[[ Material for this task open ]]

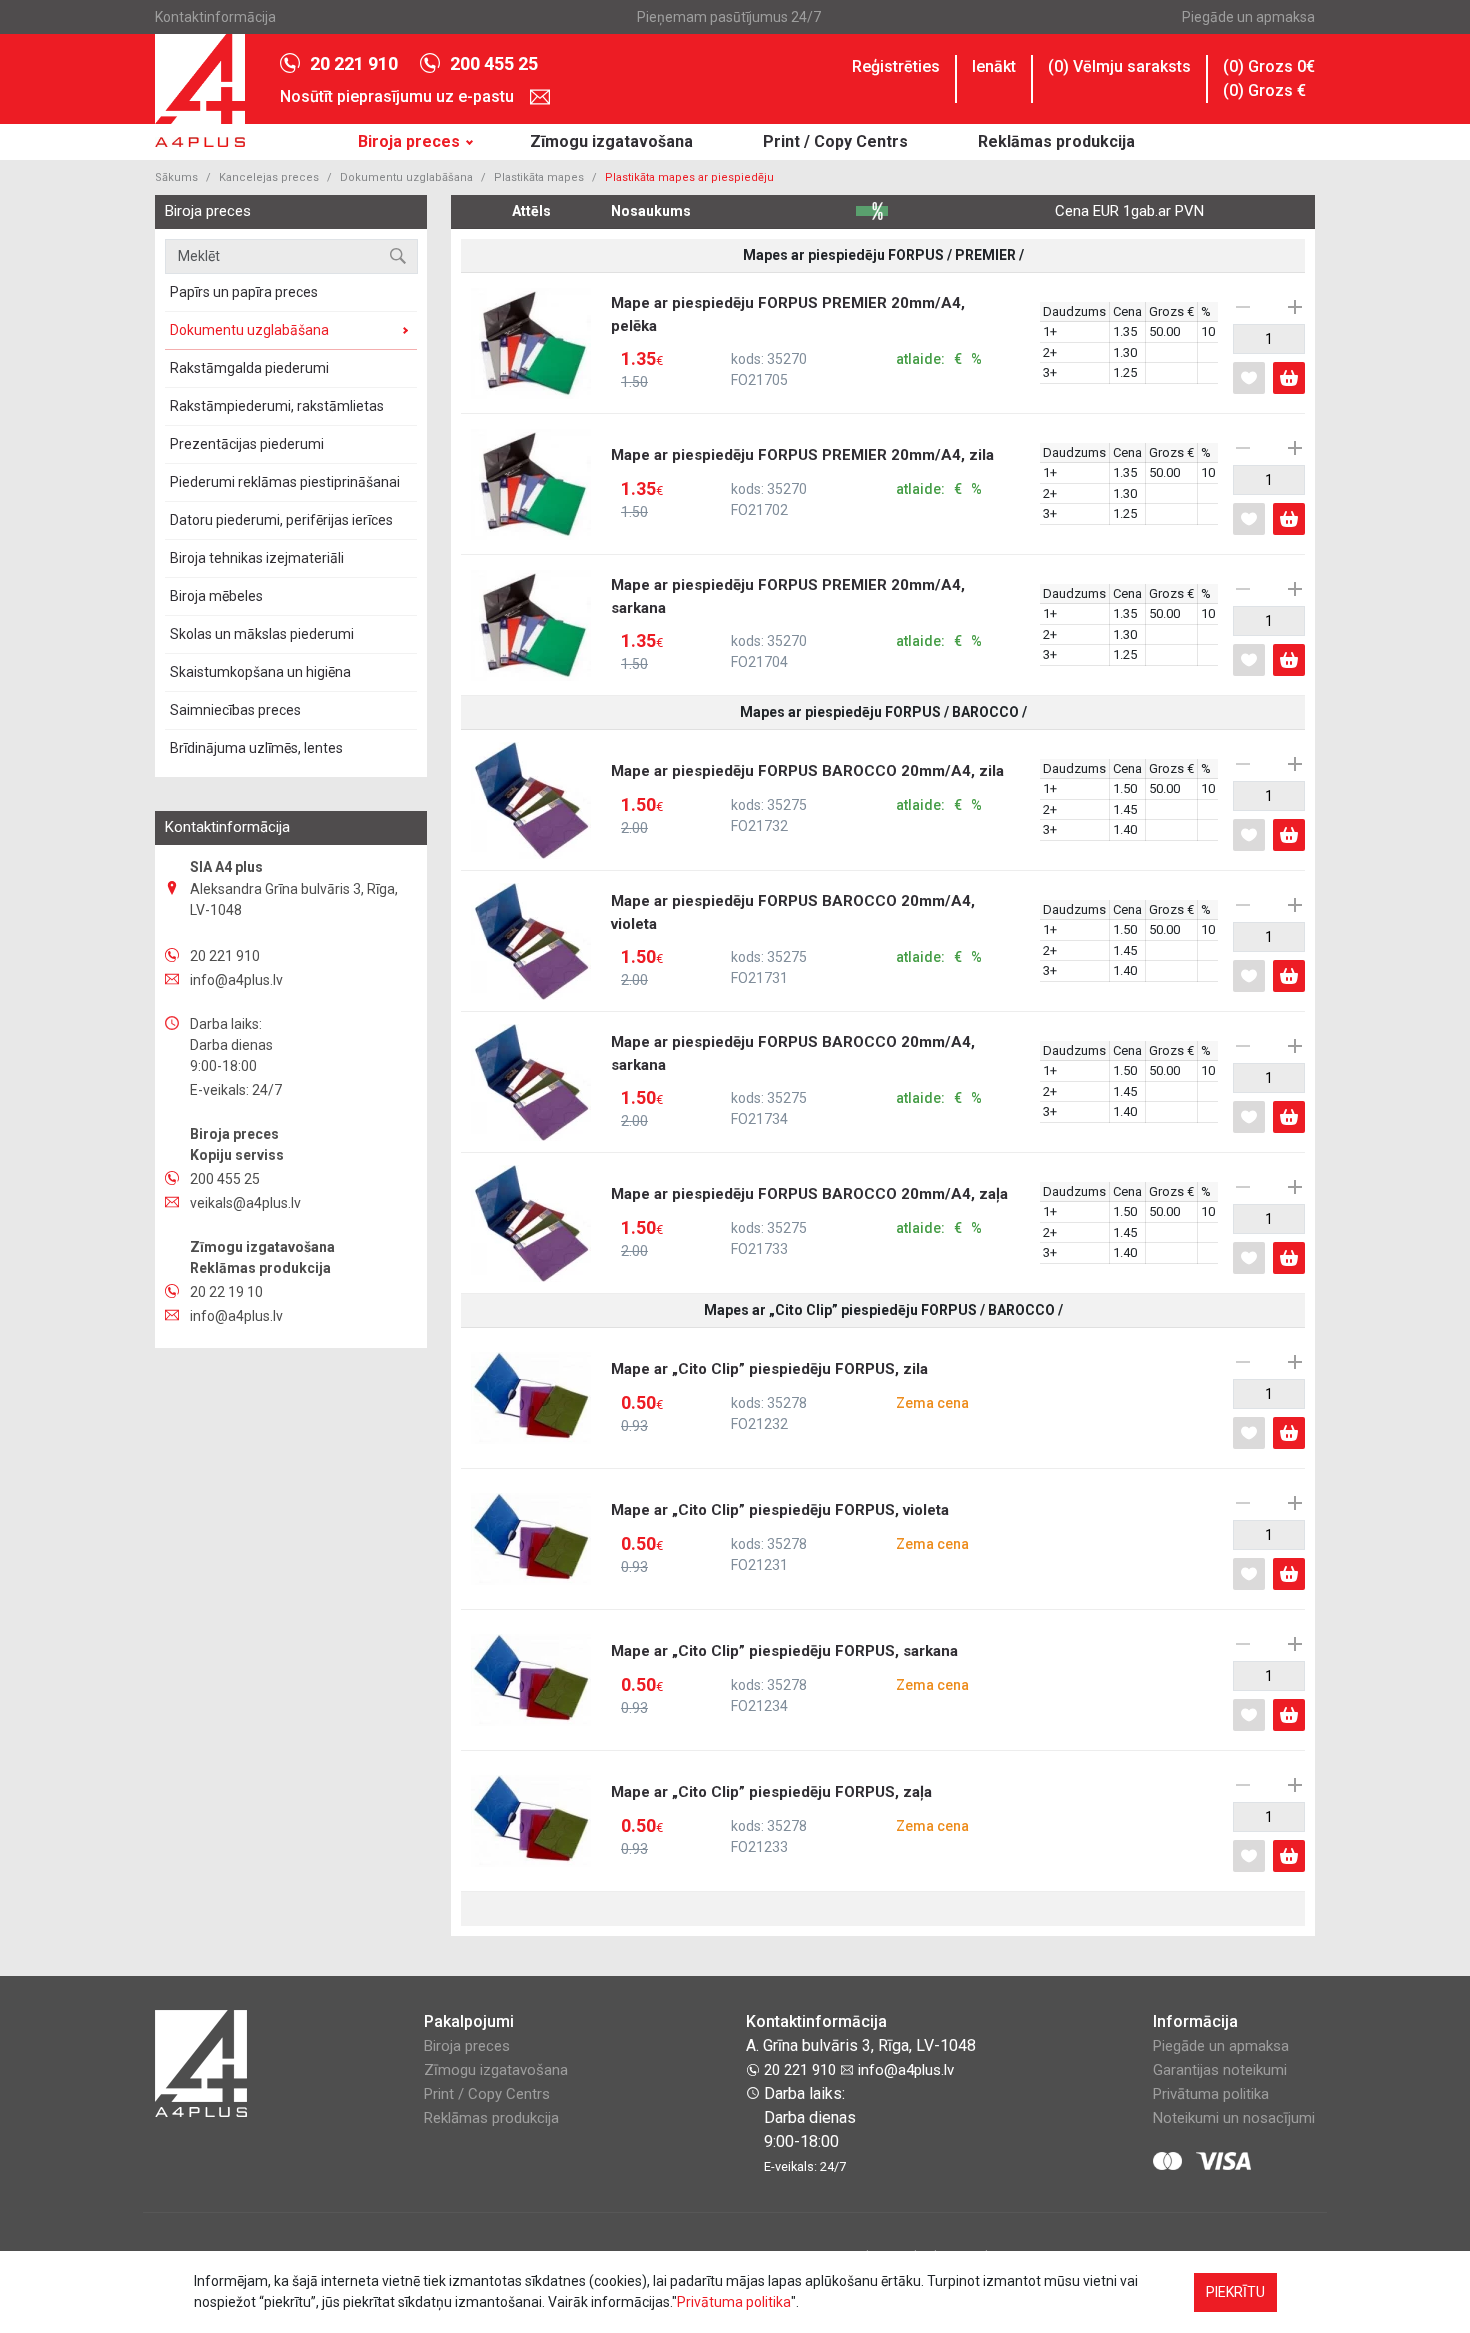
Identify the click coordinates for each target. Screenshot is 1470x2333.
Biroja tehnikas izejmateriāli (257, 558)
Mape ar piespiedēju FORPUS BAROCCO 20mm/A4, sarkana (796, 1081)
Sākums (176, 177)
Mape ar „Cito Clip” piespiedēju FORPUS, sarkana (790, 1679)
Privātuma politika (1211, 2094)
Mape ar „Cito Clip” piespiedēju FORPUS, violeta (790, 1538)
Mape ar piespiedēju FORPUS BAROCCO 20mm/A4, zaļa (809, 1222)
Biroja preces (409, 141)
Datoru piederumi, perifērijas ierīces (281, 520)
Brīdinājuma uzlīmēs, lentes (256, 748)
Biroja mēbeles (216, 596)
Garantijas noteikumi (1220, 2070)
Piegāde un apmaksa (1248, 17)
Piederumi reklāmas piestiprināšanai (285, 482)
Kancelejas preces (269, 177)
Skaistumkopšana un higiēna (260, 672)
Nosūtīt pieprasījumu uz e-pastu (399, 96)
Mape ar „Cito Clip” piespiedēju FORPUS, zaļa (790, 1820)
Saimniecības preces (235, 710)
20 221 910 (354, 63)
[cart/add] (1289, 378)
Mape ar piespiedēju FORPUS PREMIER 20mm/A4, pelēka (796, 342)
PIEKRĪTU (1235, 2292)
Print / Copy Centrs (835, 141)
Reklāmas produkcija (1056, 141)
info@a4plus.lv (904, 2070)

[[ Material for this task closed ]]
[[ Material for this task open ]]

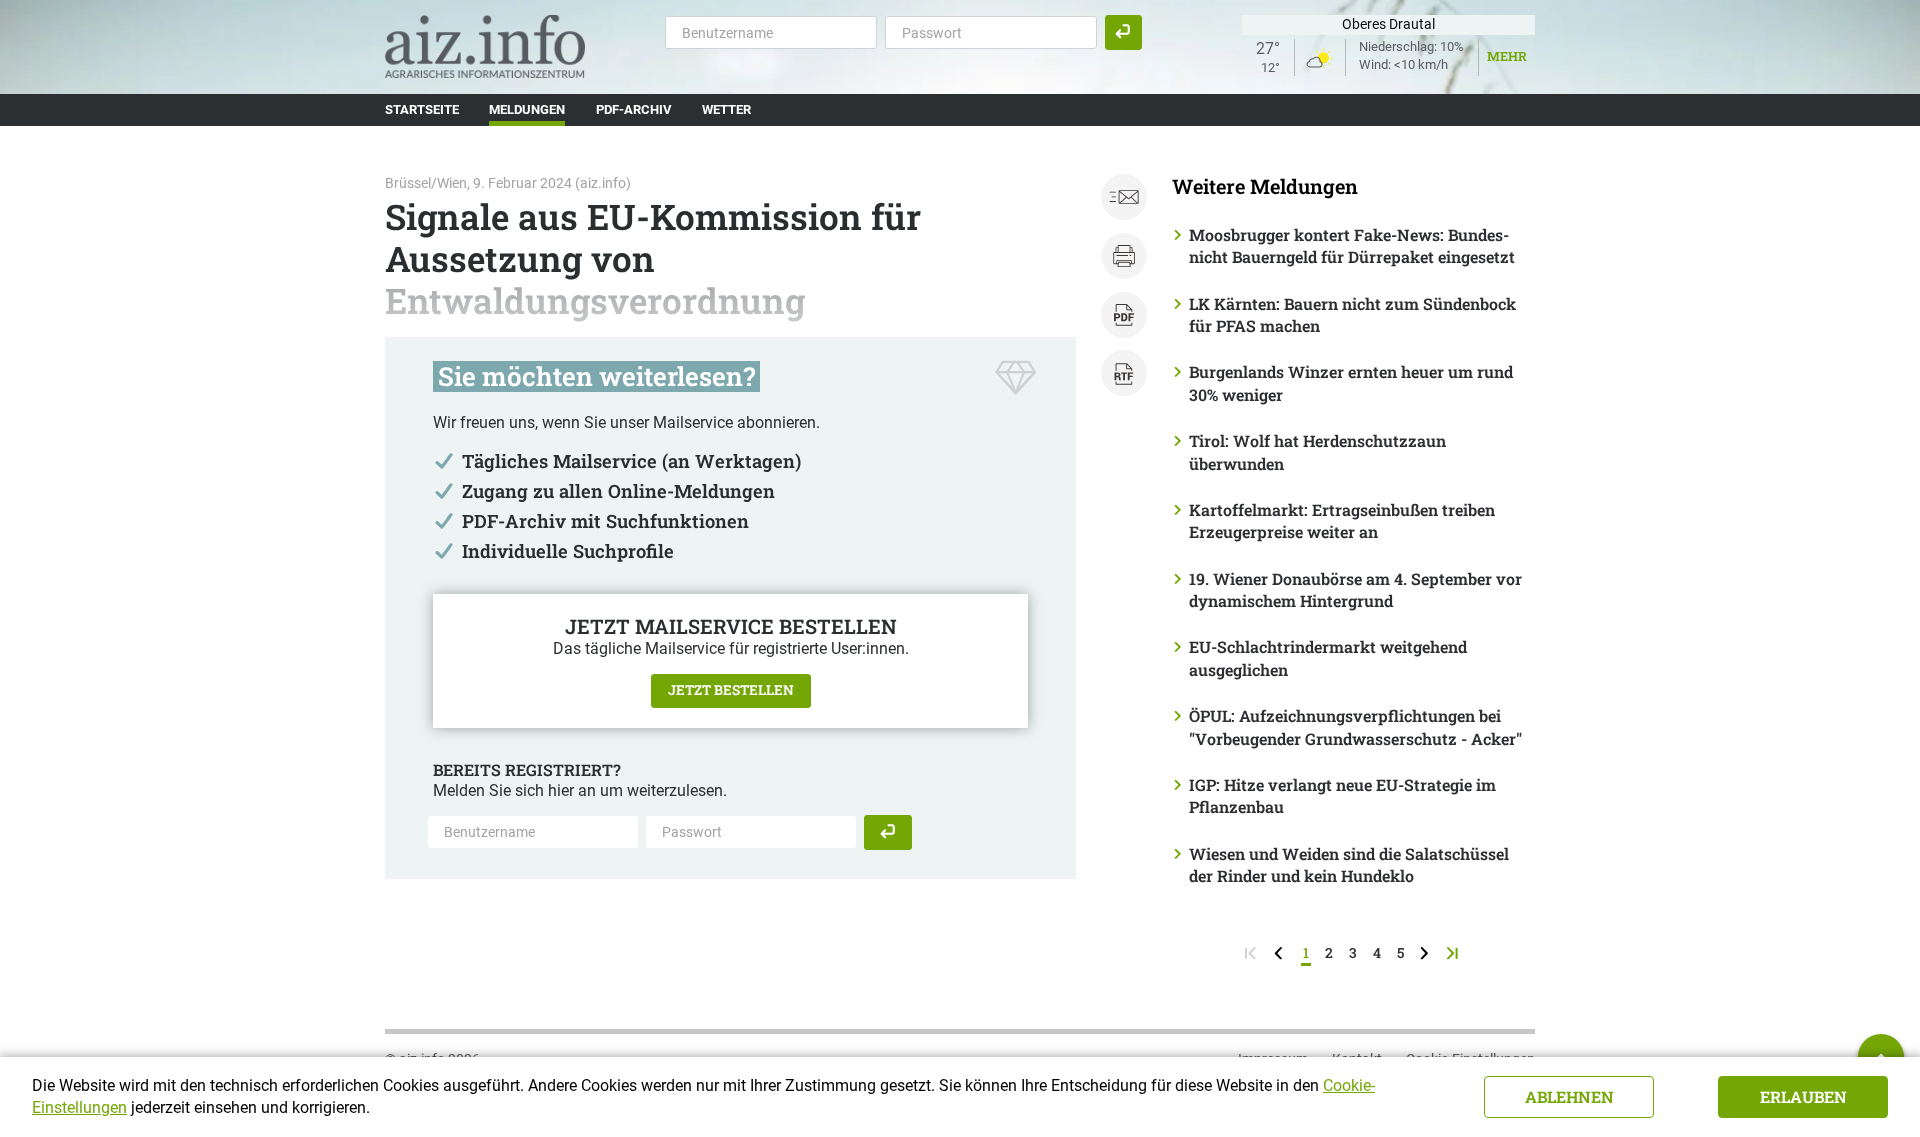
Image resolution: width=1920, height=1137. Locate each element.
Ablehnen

[[ Material for this task closed ]]
[[ Material for this task open ]]

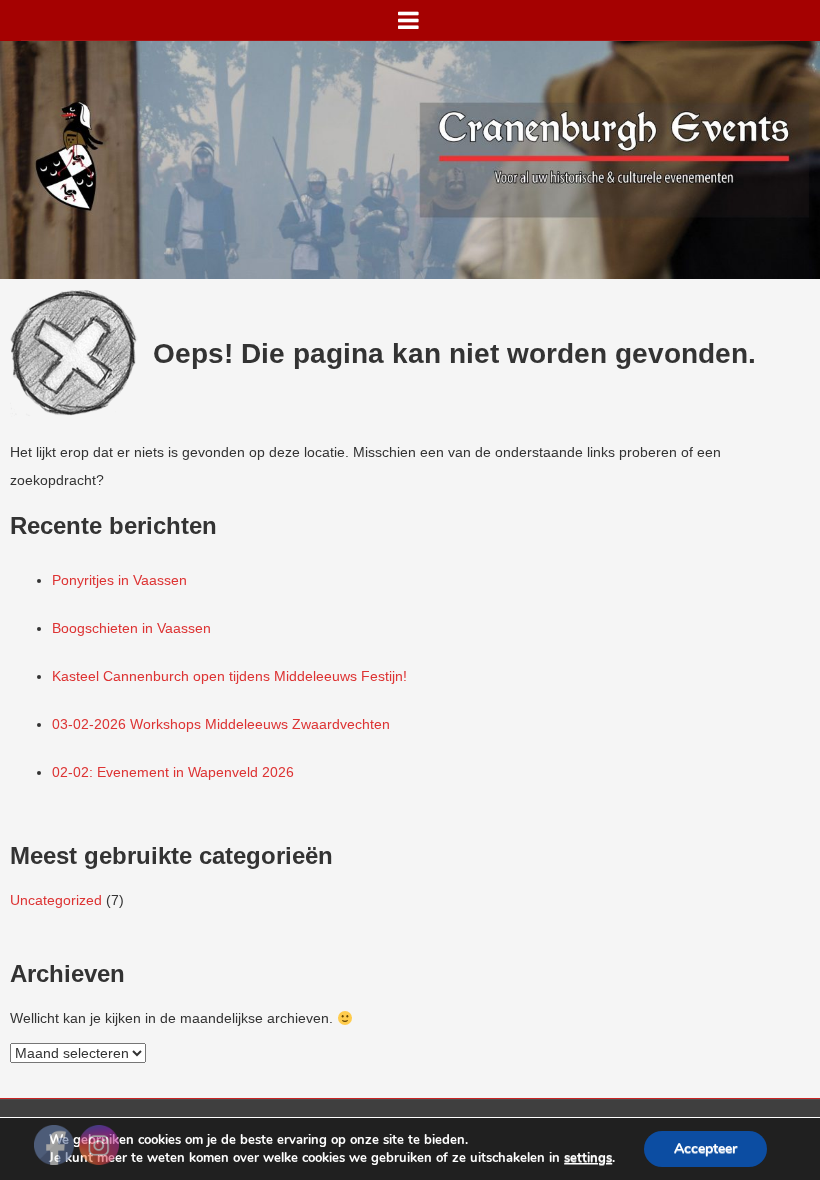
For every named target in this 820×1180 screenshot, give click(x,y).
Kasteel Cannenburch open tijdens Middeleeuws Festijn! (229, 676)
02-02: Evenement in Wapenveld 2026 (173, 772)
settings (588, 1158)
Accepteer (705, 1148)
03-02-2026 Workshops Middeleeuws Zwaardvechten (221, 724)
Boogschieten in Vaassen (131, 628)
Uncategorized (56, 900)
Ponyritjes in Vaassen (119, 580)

[[ Material for this task closed ]]

◆ Task to carry out:
Extract every line containing the string "Vaassen" from the data above.

◆ Output of the task:
Boogschieten in Vaassen (131, 628)
Ponyritjes in Vaassen (119, 580)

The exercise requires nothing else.